Current and Past Adaptive Lifeways of the Proprietor

It is not that easy to track down, but James Fernandez’s homepage is definitely worth checking out. Fernandez is, of course, an extremely well-known anthropologist with a long history of writing about anthropology, tropes, humanism, metaphor, and much more. The site’s circa-1994 layout has a sort of nostalgic charm to it — as if you’re viewing it in your brand new Mosaic browser, and it features a mix of high academic formality combined with Fernandez’s own impish playfulness. Best of all, it has content.

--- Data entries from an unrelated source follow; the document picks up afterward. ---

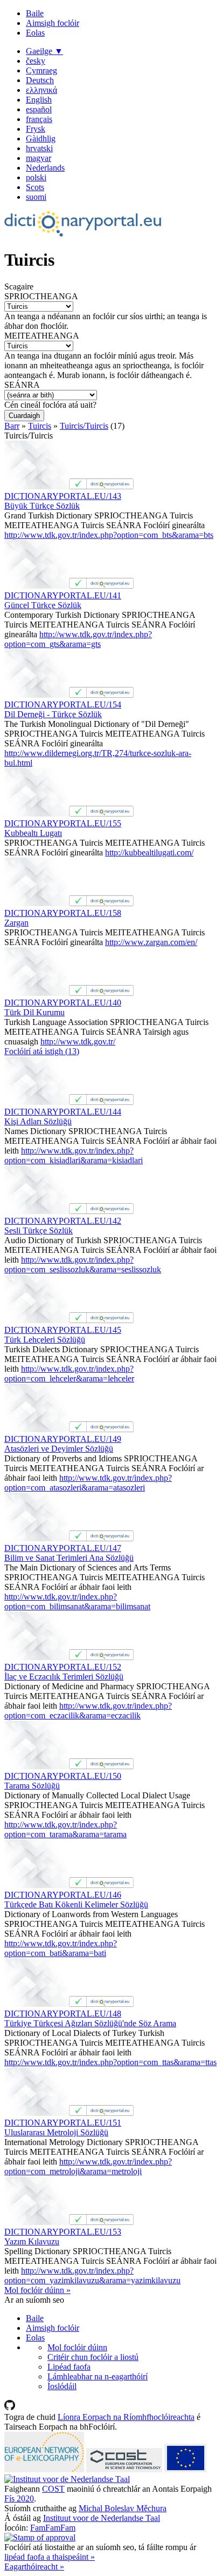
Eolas (35, 32)
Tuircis (39, 425)
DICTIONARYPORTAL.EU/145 (62, 1329)
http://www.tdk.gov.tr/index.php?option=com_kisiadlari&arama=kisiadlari (73, 1155)
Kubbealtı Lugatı (33, 833)
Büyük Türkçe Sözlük (42, 505)
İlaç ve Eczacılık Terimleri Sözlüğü (63, 1676)
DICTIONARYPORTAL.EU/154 (62, 704)
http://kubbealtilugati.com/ (149, 852)
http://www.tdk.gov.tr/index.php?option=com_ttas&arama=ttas (110, 2062)
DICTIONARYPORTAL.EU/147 (62, 1548)
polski (36, 177)
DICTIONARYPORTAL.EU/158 (62, 913)
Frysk (35, 128)
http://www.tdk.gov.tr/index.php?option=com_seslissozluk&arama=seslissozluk (82, 1264)
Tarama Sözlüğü (32, 1785)
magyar (38, 158)
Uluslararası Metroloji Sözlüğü (56, 2132)
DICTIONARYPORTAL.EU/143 (62, 496)
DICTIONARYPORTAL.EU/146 (62, 1894)
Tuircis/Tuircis (84, 425)
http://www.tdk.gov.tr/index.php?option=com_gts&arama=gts (78, 639)
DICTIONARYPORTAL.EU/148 (62, 2013)
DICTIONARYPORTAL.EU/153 (62, 2231)
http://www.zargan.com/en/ (151, 942)
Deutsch (40, 80)
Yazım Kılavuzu (31, 2241)
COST (53, 2488)
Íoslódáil (62, 2386)
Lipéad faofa (69, 2366)
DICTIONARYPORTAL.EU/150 (62, 1776)
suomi (36, 196)
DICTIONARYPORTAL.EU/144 (62, 1111)
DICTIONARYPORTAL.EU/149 (62, 1439)
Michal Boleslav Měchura (122, 2508)
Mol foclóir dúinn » (37, 2290)
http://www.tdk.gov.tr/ (77, 1041)
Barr (11, 425)
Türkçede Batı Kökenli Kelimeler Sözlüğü (76, 1904)
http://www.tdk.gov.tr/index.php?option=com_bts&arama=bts (108, 535)
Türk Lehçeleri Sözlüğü (44, 1339)
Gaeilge (44, 51)
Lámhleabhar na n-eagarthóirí (97, 2376)
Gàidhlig (41, 138)
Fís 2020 (19, 2498)
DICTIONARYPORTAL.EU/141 (62, 595)
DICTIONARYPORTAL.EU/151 (62, 2122)
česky (35, 60)
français (39, 119)
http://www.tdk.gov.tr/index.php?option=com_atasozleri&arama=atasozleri (88, 1482)
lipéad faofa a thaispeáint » (49, 2556)
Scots (35, 187)
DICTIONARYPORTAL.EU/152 (62, 1666)
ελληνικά (41, 90)
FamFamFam (52, 2527)
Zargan (16, 922)
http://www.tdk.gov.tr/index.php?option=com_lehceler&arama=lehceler (69, 1373)
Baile (35, 13)
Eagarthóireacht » (34, 2566)
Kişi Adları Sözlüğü (38, 1121)
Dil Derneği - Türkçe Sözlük (53, 714)
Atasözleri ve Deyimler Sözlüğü (58, 1448)
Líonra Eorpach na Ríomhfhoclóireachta (126, 2417)
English (39, 99)
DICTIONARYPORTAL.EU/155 (62, 823)
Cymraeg (41, 70)
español (39, 109)
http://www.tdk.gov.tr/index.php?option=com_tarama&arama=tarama (65, 1829)
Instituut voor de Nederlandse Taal (101, 2518)
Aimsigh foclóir (52, 23)
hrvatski (39, 148)
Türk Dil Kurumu (34, 1012)
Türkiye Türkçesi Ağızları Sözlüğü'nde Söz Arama (90, 2023)
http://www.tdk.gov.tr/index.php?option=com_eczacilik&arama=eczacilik (88, 1710)
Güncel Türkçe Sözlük (42, 605)
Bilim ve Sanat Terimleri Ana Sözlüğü (69, 1557)
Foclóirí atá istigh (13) (41, 1051)
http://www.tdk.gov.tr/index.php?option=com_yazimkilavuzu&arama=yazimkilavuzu (92, 2275)
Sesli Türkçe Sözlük (38, 1230)
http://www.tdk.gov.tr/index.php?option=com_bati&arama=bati (60, 1948)
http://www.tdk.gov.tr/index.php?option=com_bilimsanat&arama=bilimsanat (77, 1601)
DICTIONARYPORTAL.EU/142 (62, 1220)
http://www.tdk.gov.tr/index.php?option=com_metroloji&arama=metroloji (88, 2166)
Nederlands (45, 167)
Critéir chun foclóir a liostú (92, 2357)
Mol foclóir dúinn (77, 2347)
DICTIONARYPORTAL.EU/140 (62, 1002)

The site includes not only offprints of much of Fernandez’s writings, but also a great deal of the imponderabilia of his everyday life — Christmas cards, pieces for his alumni magazine, and (above all) really, really amazing syllabi. The entire thing is deeply evocative of the life of a professor, from personally chosen favorite pieces to starch-collar descriptions of The Life Course Of The Proprietor. Not everyone will be moved by Fernandez’s mode of ethnographic thought, but as an example how/what a personal website can be, and particularly one for an emeritus professor who was not exactly weaned on tweets, it is certainly worth a look.

Rex

Alex Golub is an associate professor of anthropology at the University of Hawai‘i at Mānoa. His book Leviathans at The Gold Mine has been published by Duke University Press. You can contact him at rex@savageminds.org

One thought on “Current and Past Adaptive Lifeways of the Proprietor

  1. Rex, thanks again for a pointer to another body of interesting and provocative work. _Persuasions and Performances_ was, along with _The Raw and the Cooked_ one of the major inspirations that informed my return to academic writing in “Why don’t we see some real money here? Offerings in Chinese Religion” _Journal of Chinese Religion_ 1990. In that piece the analysis was motivated by the notion that the binary oppositions analyzed by Levi-Strauss could be construed as defining the multi-dimensional manifold in which, according to Fernandez, pronouns are pushed around by metaphors. Now, almost two decades later, I thank you for the memories and the stimulus to look again at Fernandez’s work.